Citing Government Bilingual High School GBHS Bamenda as one of the schools she added “we had 25 learners with profound hearing impairments, presently we have six and we have only four with vision impairment given that we use to have anything between eight and ten learners with vision impairment.” In disappointment she shared a story corroborated by Nyinnchuo Samuel and other advocates for PWDs about one of the learners with hearing impairment who was killed in a shootout because he could not hear the sound of the guns. “As people were running he probably was looking around to understand what was happening and got caught in the cross fire. If this child was in school that would not have happened.” She said visibly saddened adding that “as I speak we really don’t know where these children are.” 

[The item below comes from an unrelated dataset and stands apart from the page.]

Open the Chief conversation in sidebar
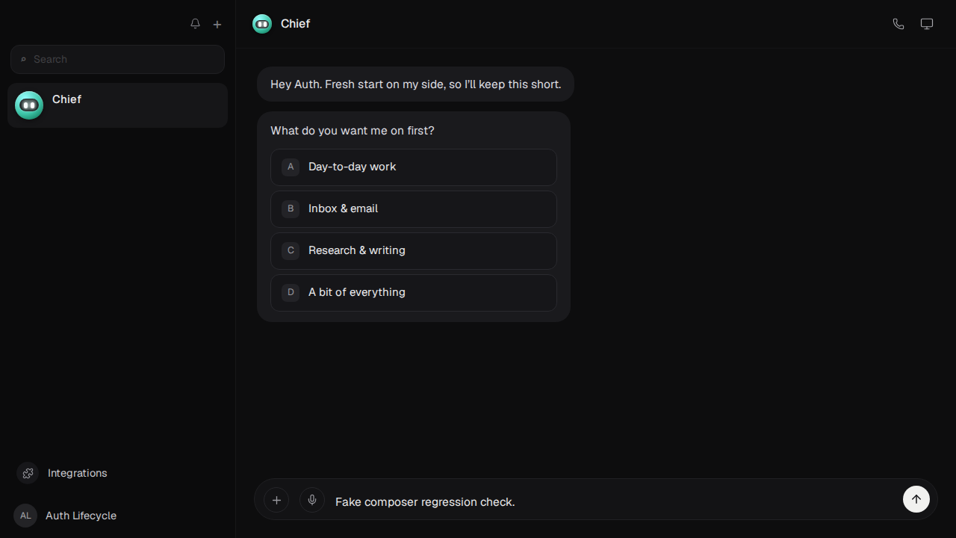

Nogning Armelle A of North West Association for Women with Disabilities admits the challenge for PWDs to access education especially now with the armed conflict. “It’s quite challenging considering the challenges at hand… it is really impossible for children with disabilities CWDs to access education due to the risk at hand. People being killed, people being kidnapped; that is the big challenge we are facing now.” This to her as a woman and her association “it is a big minus to PWDs. It is of our disadvantage because it is bringing more of illiteracy to PWDs.”



Apart from affecting the PWDs individually, the armed conflict is affecting institutions and projects promoting their wellbeing. Amongst the projects affected is the Sustainable Inclusive Education Project SIEP of the Cameroon Baptist Convention Education department and Health Services which has been forced to extend to west region due to inaccessibility to some of the project pilot schools.



Speaking recently in Bamenda during the second stakeholder committee meeting of SIEP, the project officer Dr Atanga Napthalin disclosed that some CBC schools in the West region will now serve as pilot schools for the project since other pilot schools like BCHS Njinikejem, CBC Nursery/Primary School Bamuka Ndop and others have been seriously affected by the armed conflict. He mentioned CBC schools in Bafoussam, Foumbot Koutaba and Magba all in the West region to where phase one of SIEP will be extended to.
Family picture after SIEP committee meeting in Bamenda on ways to make education inclusive
  
This has made the challenge bigger for PWDs who will not only continue to suffer stereotypes, remain under empowered, miss out on opportunity and effective but also remain in the vicious circle of poverty and disability.